SoFi Hong Kong Subsidiary Hit by Third-Party Data Breach
SoFi's Hong Kong subsidiary has confirmed a data breach originating from unauthorized access at a third-party vendor, exposing customer information.
SoFi Hong Kong is alerting its customers to a data breach that occurred after hackers gained unauthorized access to a database held by one of its third-party vendors. The breach, discovered on April 30, 2026, impacted SoFi Securities (Hong Kong) Limited, a subsidiary of the U.S.-based financial technology company.
The incident came to light when SoFi detected suspicious activity indicating unauthorized access to a vendor's database containing customer information. Following the discovery, the company engaged a third-party cybersecurity firm to investigate the extent of the breach and to assist with remediation efforts. The investigation is ongoing, and SoFi has stated that it does not yet have complete information regarding the specific types of personal data that may have been exposed or the overall scope of the incident.

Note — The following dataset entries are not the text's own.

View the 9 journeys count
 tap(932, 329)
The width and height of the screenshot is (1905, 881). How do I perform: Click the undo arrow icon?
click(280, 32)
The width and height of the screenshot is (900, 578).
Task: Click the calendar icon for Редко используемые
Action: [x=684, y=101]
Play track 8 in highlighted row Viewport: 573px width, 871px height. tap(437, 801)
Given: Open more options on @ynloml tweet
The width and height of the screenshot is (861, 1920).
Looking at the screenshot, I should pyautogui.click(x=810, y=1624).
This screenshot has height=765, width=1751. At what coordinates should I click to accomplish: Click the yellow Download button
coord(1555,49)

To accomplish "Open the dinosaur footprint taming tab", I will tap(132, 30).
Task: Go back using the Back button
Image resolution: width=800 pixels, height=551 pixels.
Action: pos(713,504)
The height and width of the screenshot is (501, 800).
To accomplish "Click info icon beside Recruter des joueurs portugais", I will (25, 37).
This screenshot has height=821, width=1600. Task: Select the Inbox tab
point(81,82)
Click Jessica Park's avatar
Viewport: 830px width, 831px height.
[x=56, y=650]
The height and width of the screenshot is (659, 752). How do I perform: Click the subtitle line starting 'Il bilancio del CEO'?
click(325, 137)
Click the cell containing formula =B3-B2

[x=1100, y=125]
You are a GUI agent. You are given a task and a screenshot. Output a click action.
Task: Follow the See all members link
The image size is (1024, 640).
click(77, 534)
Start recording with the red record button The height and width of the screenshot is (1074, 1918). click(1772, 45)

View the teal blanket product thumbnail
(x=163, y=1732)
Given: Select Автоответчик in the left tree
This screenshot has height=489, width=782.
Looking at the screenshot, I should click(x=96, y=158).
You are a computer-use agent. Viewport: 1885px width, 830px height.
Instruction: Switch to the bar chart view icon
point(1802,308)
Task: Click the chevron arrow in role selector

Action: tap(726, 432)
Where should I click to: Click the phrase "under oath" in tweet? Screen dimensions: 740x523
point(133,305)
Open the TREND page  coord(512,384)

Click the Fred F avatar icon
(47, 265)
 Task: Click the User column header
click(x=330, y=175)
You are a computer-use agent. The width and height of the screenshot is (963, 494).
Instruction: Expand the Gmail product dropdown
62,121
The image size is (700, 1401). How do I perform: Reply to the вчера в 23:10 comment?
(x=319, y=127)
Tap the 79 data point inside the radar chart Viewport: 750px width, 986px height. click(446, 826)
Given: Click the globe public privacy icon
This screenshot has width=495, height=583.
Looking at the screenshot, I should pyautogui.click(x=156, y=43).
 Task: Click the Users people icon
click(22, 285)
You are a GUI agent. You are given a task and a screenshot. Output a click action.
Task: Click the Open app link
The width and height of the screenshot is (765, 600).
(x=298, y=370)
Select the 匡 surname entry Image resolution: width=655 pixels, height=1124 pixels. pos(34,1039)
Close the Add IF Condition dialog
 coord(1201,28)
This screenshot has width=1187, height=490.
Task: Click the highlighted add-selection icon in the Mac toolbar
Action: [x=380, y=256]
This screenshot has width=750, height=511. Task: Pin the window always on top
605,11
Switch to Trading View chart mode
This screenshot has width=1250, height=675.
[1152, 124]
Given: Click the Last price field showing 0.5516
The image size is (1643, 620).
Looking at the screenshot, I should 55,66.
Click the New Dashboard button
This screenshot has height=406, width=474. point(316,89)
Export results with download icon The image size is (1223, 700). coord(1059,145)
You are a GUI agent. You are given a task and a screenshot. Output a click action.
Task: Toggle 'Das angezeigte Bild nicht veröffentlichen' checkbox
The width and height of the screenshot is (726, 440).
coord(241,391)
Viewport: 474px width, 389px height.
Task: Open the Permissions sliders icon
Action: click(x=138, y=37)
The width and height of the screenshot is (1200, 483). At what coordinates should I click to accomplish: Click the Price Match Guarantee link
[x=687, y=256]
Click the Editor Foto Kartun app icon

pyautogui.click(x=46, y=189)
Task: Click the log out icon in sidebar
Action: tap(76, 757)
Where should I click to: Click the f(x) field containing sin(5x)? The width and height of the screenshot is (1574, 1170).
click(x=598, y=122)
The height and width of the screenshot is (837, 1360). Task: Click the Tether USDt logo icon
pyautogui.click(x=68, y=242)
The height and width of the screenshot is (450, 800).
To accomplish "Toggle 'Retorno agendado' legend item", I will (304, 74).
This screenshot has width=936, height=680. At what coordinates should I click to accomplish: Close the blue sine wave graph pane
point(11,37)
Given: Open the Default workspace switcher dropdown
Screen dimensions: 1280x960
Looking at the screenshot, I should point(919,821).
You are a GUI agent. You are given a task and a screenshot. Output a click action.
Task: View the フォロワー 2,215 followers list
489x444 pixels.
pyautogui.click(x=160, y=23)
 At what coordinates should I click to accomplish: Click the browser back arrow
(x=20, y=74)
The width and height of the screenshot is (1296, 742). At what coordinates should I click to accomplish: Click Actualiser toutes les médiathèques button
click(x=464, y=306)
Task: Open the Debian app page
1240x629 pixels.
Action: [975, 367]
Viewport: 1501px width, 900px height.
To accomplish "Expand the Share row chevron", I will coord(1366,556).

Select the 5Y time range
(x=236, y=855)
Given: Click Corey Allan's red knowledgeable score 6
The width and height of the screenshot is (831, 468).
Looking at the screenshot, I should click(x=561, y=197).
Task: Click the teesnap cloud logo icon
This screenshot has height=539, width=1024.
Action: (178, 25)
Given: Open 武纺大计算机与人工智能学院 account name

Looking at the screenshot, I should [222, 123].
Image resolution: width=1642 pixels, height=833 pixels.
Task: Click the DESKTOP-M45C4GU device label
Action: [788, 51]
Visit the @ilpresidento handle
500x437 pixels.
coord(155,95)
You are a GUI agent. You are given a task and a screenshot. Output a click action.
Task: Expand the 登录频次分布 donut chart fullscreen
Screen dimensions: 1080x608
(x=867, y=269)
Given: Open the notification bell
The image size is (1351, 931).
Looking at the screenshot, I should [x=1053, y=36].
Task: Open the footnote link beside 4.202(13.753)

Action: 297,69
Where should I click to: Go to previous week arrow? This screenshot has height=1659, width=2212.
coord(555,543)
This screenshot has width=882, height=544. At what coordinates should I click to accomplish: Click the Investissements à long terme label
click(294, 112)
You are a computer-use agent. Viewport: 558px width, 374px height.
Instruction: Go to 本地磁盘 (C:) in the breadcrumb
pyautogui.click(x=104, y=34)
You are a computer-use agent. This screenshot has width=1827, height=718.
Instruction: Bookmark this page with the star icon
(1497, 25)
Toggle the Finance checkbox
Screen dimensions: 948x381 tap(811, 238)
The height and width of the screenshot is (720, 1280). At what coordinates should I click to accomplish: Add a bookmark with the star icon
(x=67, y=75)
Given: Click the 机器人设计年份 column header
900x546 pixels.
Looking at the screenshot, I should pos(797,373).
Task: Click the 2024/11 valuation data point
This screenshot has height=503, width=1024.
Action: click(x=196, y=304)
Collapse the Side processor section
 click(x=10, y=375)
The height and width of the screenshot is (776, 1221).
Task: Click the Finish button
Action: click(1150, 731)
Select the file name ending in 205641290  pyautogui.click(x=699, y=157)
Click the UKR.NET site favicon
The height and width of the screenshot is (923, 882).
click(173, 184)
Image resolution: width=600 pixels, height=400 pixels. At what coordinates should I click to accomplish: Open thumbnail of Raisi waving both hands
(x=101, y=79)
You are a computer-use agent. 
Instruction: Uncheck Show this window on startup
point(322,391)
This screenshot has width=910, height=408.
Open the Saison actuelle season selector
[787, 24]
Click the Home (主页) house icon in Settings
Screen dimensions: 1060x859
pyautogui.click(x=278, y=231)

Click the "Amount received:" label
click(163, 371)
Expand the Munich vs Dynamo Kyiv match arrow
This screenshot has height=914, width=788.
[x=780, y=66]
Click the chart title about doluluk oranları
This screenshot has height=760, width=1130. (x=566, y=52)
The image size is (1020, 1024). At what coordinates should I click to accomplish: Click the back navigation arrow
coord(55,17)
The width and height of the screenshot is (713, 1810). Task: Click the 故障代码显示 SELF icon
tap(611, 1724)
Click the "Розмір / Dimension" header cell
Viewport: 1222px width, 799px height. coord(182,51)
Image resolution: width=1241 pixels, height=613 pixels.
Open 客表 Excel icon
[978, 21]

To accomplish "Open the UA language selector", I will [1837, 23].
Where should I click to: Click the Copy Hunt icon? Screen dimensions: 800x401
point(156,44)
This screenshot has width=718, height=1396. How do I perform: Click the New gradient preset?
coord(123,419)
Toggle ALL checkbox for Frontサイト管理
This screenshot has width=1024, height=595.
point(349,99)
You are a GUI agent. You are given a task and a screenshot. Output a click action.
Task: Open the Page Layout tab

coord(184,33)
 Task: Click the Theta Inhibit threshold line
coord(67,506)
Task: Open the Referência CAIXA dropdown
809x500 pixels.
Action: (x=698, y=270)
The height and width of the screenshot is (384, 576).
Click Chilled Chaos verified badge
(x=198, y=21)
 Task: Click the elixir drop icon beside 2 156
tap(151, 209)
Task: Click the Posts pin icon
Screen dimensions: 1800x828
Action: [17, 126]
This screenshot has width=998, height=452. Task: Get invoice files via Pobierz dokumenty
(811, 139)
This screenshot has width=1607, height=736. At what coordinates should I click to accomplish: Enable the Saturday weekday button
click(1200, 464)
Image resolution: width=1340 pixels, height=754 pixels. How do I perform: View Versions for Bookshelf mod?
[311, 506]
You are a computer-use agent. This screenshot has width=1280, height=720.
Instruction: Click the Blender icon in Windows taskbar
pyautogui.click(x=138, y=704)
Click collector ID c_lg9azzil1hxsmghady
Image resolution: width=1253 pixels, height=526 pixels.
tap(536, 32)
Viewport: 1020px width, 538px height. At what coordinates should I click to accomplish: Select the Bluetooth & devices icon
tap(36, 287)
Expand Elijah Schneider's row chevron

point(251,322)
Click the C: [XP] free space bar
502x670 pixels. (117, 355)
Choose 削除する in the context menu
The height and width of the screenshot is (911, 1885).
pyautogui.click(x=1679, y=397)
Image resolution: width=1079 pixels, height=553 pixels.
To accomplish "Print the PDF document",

In communications sent to affected customers, SoFi emphasized that it is actively reviewing the situation and implementing additional security measures to protect customer accounts. The company has not disclosed the identity of the third-party vendor involved in the breach, nor has it provided details on the number of customers affected or whether any ransom demands were made. This lack of specific information leaves customers uncertain about the potential impact on their personal data.
While the exact nature of the compromised data remains unclear, SoFi has advised its Hong Kong customers to remain vigilant against potential phishing attempts, suspicious communications, and unusual activity on their financial accounts. The company recommends proactive security steps, including updating passwords, enabling two-factor authentication wherever possible, and closely monitoring financial statements for any fraudulent transactions.
SoFi has also stated that it is applying enhanced safeguards and monitoring to the affected accounts. Customers who contact support or make changes to their accounts may be asked to provide additional verification information as a precautionary measure. The company has provided a dedicated Hong Kong support line (+852 26938888) and an email address (hello@sofi.hk) for customers seeking further assistance or information regarding the incident.
This incident underscores the persistent risks associated with third-party vendor relationships in the cybersecurity landscape. Financial institutions, in particular, are prime targets for attackers seeking access to sensitive customer data, and breaches originating from supply chain vulnerabilities continue to pose a significant threat. The ongoing investigation will be crucial in determining the full impact and the necessary steps to prevent future occurrences.